── Information given

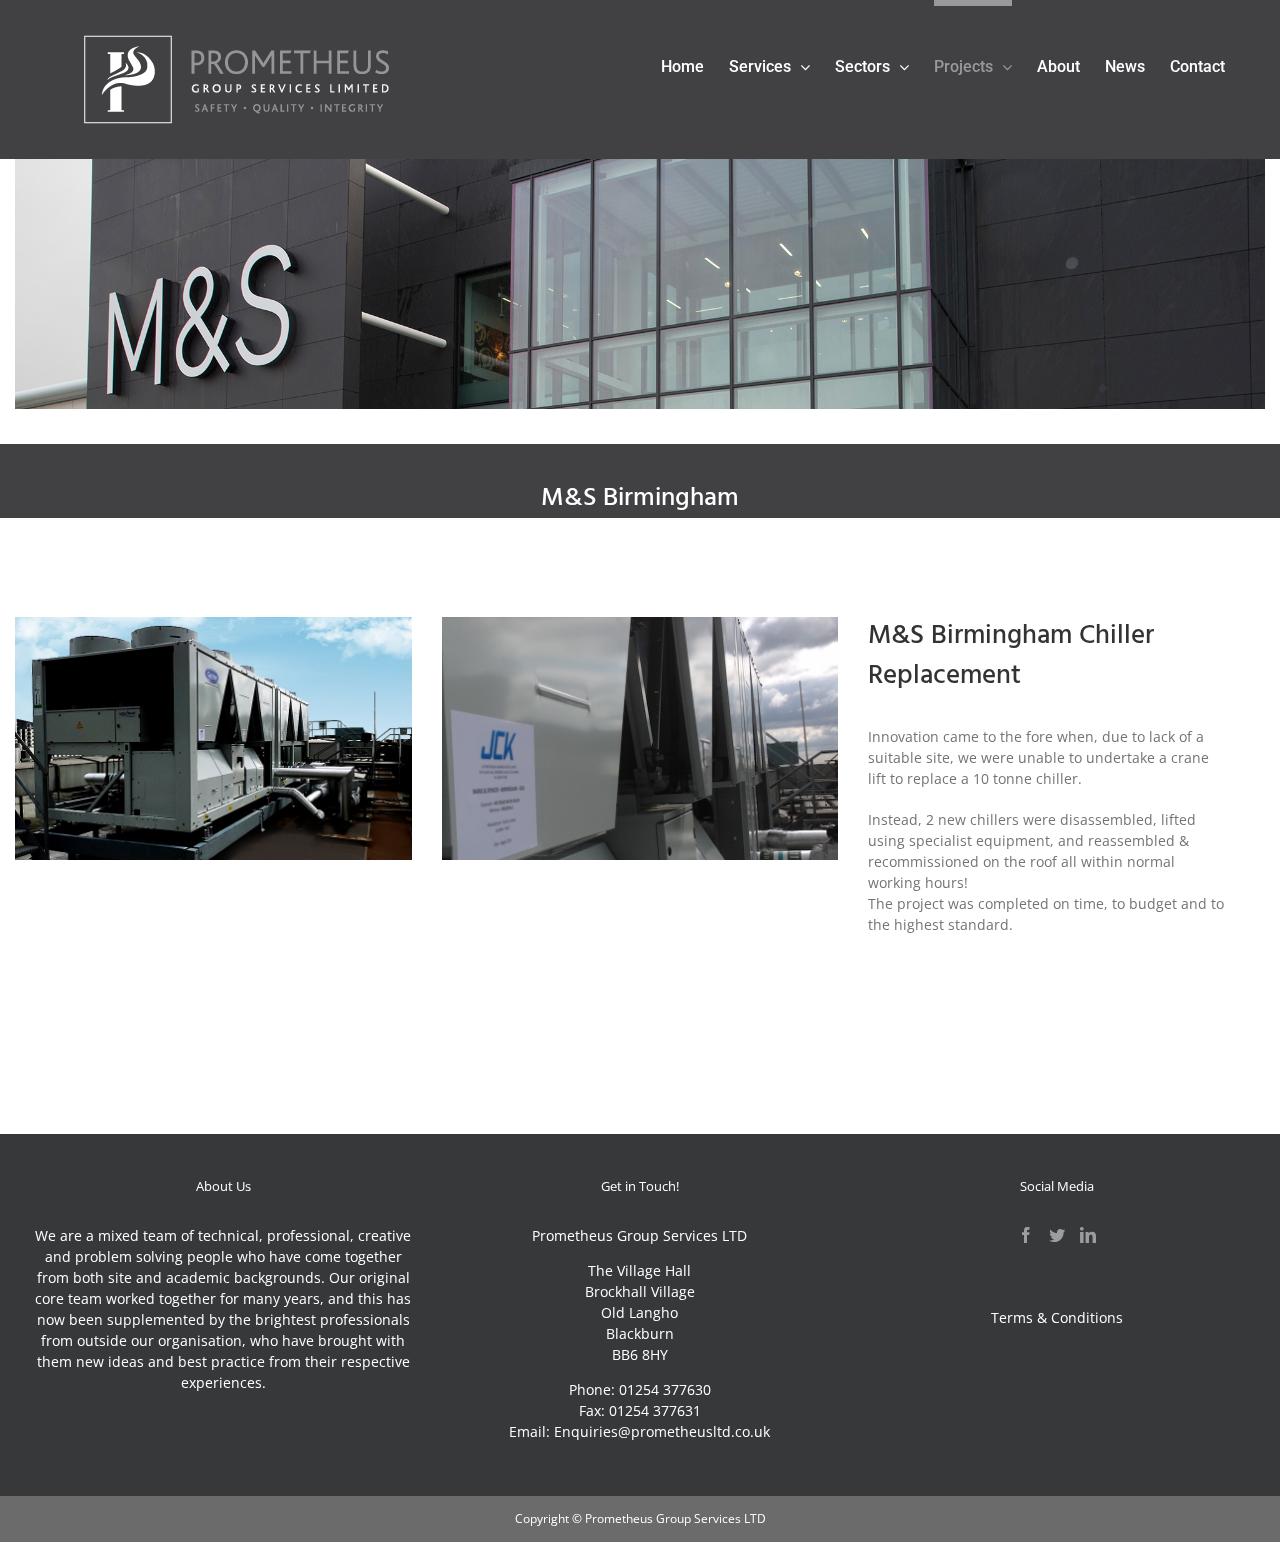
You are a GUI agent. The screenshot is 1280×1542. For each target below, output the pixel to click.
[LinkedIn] (1088, 1235)
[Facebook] (1026, 1235)
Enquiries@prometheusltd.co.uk (662, 1431)
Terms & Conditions (1057, 1317)
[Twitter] (1057, 1235)
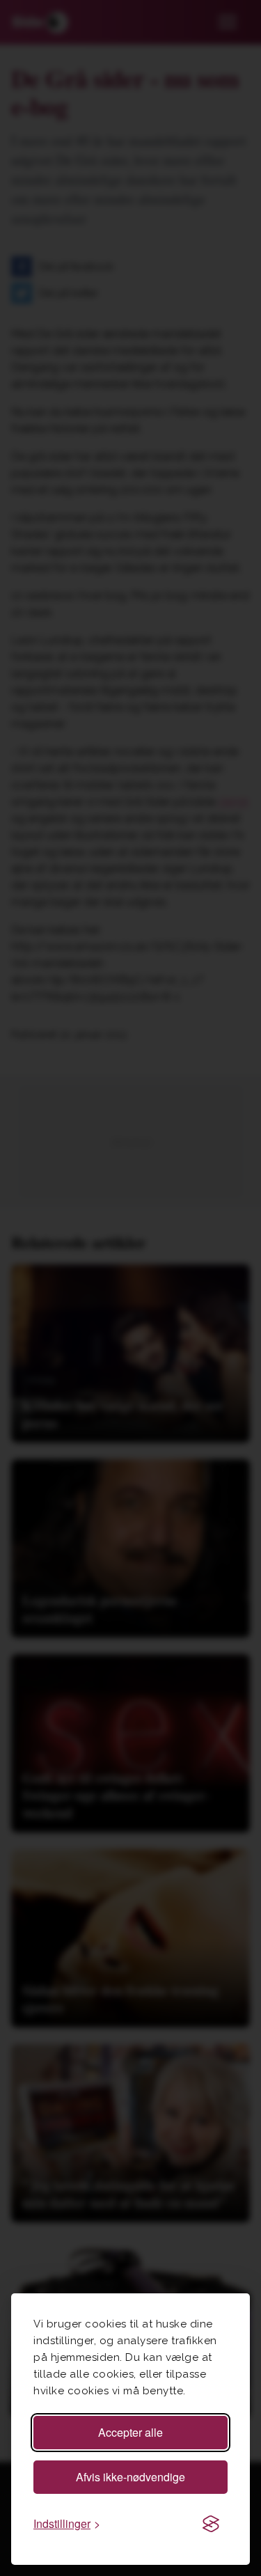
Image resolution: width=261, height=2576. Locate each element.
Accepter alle (130, 2432)
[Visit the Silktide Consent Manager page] (211, 2523)
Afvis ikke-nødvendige (130, 2477)
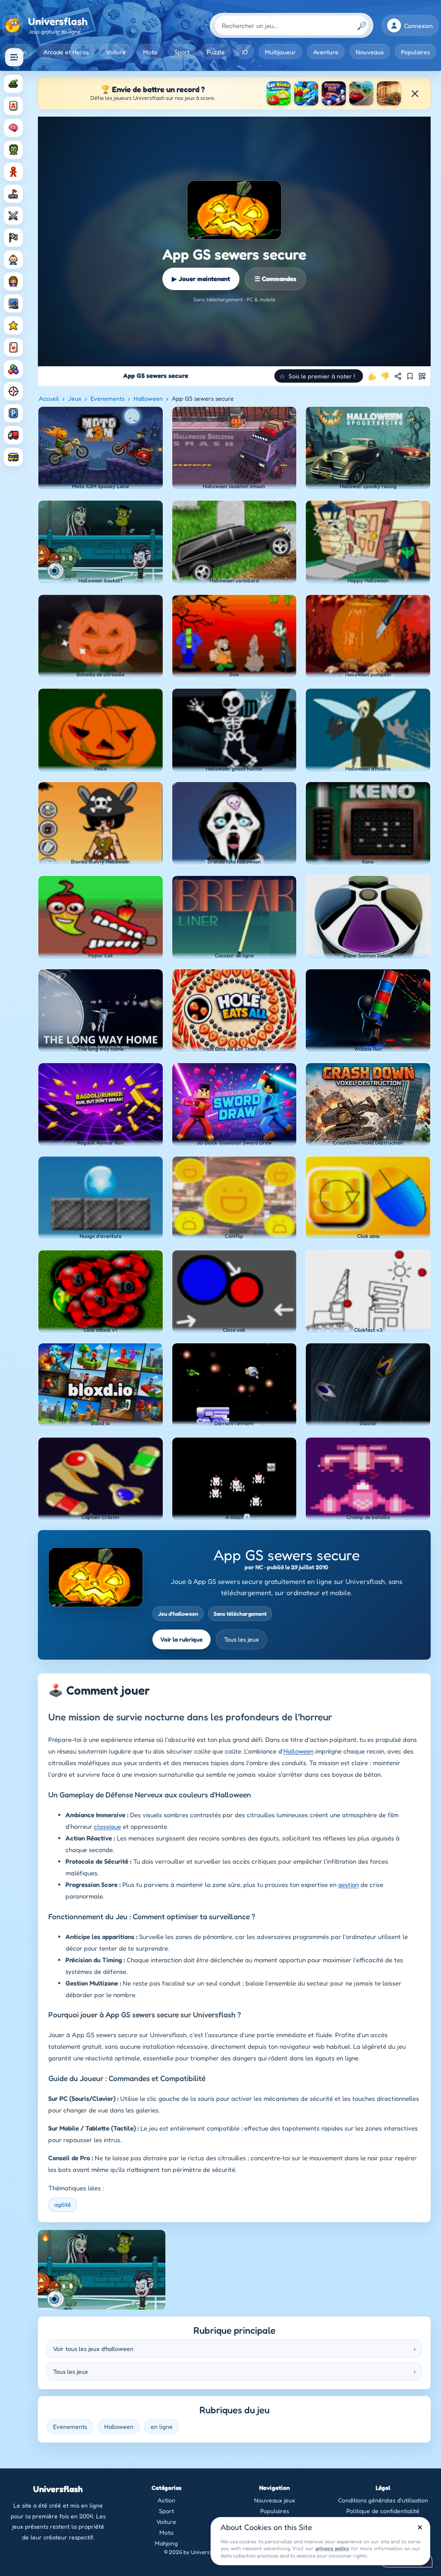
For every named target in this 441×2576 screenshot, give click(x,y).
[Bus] (13, 457)
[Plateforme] (13, 193)
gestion (348, 1884)
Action (166, 2500)
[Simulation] (13, 303)
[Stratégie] (13, 325)
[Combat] (13, 215)
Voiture (116, 52)
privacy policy (332, 2548)
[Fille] (13, 281)
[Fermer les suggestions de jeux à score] (414, 93)
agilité (62, 2204)
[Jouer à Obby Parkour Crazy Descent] (306, 93)
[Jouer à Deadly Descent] (361, 93)
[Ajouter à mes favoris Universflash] (410, 376)
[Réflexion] (13, 127)
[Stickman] (13, 171)
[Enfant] (13, 259)
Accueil (49, 398)
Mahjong (166, 2543)
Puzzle (216, 52)
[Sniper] (13, 391)
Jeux (74, 398)
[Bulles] (13, 369)
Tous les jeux (241, 1639)
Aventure (326, 52)
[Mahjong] (13, 105)
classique (107, 1826)
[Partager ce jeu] (398, 376)
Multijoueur (280, 52)
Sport (181, 52)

────

Lines from the one that contains "gestion (348, 1884)" through the final line of the entries must be duplicated exactly, and no other lines.

gestion (348, 1884)
Action (166, 2500)
[Simulation] (13, 303)
[Stratégie] (13, 325)
[Combat] (13, 215)
Voiture (116, 52)
privacy policy (332, 2548)
[Fille] (13, 281)
[Fermer les suggestions de jeux à score] (414, 93)
agilité (62, 2204)
[Jouer à Obby Parkour Crazy Descent] (306, 93)
[Jouer à Deadly Descent] (361, 93)
[Ajouter à mes favoris Universflash] (410, 376)
[Réflexion] (13, 127)
[Stickman] (13, 171)
[Enfant] (13, 259)
Accueil (49, 398)
Mahjong (166, 2543)
Puzzle (216, 52)
[Sniper] (13, 391)
Jeux (74, 398)
[Bulles] (13, 369)
Tous les jeux (241, 1639)
Aventure (326, 52)
[Mahjong] (13, 105)
classique (107, 1826)
[Partager ce jeu] (398, 376)
Multijoueur (280, 52)
Sport (181, 52)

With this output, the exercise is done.